| The task |
Find "U.S.C 2257 (546, 1159)" in the material below and restate exactly the line holding it together with every line that comes after.

++++++

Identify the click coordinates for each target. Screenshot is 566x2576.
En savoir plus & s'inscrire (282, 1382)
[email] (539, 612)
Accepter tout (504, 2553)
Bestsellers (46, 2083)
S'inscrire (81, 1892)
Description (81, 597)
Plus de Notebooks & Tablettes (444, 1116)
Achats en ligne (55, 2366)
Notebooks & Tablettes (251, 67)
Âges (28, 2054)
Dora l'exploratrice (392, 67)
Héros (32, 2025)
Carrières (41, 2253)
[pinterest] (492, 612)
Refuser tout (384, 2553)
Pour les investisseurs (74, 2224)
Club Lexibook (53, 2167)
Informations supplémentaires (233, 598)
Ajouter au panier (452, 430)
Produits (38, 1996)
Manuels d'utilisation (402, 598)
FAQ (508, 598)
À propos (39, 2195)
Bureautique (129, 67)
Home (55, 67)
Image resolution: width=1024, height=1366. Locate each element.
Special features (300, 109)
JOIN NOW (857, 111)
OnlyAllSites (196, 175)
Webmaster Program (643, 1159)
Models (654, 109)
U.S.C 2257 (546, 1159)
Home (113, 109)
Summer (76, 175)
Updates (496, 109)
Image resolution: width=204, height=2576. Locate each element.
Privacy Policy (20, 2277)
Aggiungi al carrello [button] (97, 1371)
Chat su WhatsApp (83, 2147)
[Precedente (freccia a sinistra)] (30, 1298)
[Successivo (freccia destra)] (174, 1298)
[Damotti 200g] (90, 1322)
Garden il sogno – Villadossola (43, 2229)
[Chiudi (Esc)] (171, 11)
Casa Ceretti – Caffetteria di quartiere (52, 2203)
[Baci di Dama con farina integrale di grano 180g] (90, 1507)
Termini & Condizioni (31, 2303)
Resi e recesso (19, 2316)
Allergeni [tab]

++++++

| Written response |
U.S.C 2257 (546, 1159)
Home (113, 109)
Summer (76, 175)
Updates (496, 109)
Image resolution: width=204, height=2576. Locate each element.
Privacy Policy (20, 2277)
Aggiungi al carrello [button] (97, 1371)
Chat su WhatsApp (83, 2147)
[Precedente (freccia a sinistra)] (30, 1298)
[Successivo (freccia destra)] (174, 1298)
[Damotti 200g] (90, 1322)
Garden il sogno – Villadossola (43, 2229)
[Chiudi (Esc)] (171, 11)
Casa Ceretti – Caffetteria di quartiere (52, 2203)
[Baci di Dama con farina integrale di grano 180g] (90, 1507)
Termini & Condizioni (31, 2303)
Resi e recesso (19, 2316)
Allergeni [tab]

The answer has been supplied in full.